Finding Documentation Becomes a Pain

Each time you go about setting up software you may encounter a series of issues or complications that can make the task much more difficult. In order to counteract these issues or complications, one can usually find some useful and comprehensive documentation relating to the problem and solutions on how to fix them. Perhaps the worst time someone can experience when trying to deploy a software is having trouble finding initial documentation in the first place.

Installing (or attempting to install Hadoop) this semester, has allowed me to gain a greater appreciation for documentation and complete step-by-step instructions. Looking through the documentation for Hadoop, I have noticed they have recently updated the software, and describe some of the advantages the newer version has. However, the install instructions they have seem to be for one of the original versions, and searching for other install instructions hasn’t yielded much help either. I’m sure most of you reading this blog can understand the frustration that must be associated with it. Finding the correct way to set up the base system so the different parts of Hadoop works has proven to be anything but a simple task.

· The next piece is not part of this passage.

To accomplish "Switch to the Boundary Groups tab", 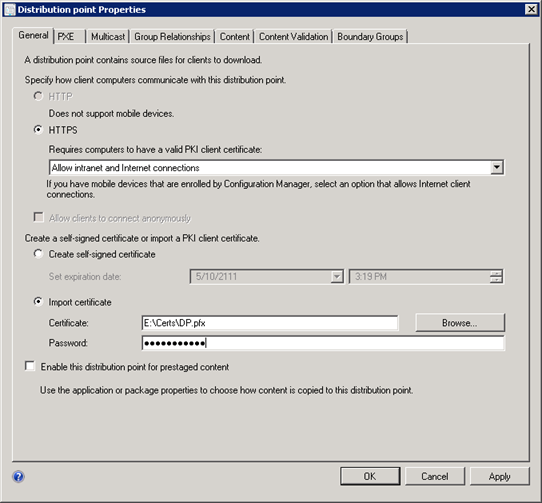I will point(370,37).
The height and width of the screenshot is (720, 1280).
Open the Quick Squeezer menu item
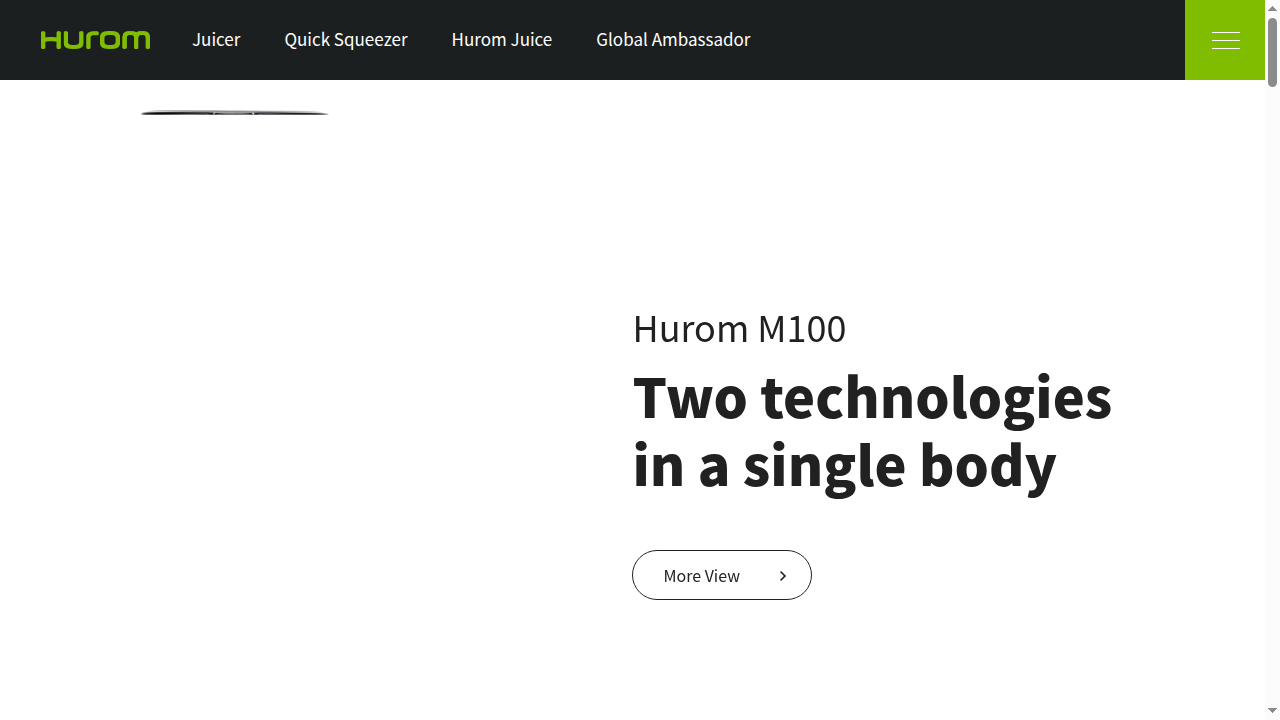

At this point the strategy is to continue to look for any documentation that might be useful, use the pieces that I’ve found from different areas and put them together to see if something works, and look at contacting people who have set up the new system before. By following this plan, and devoting the necessary time to the project, should get results before the end of the semester.

At this point, my understanding of Hadoop is slowly growing and as I do certain things, I continue to update my own documentation which hopefully can be used to redeploy the system if necessary in the future.

Semester Update (24 November 2013)

Moving to Thanksgiving week and nearing the end of classes, here is a semester update of where I stand on the current independent study moving and setting up servers, and where I plan to go from here.

I’ll start by covering some of the tasks we have accomplished with the computer science servers.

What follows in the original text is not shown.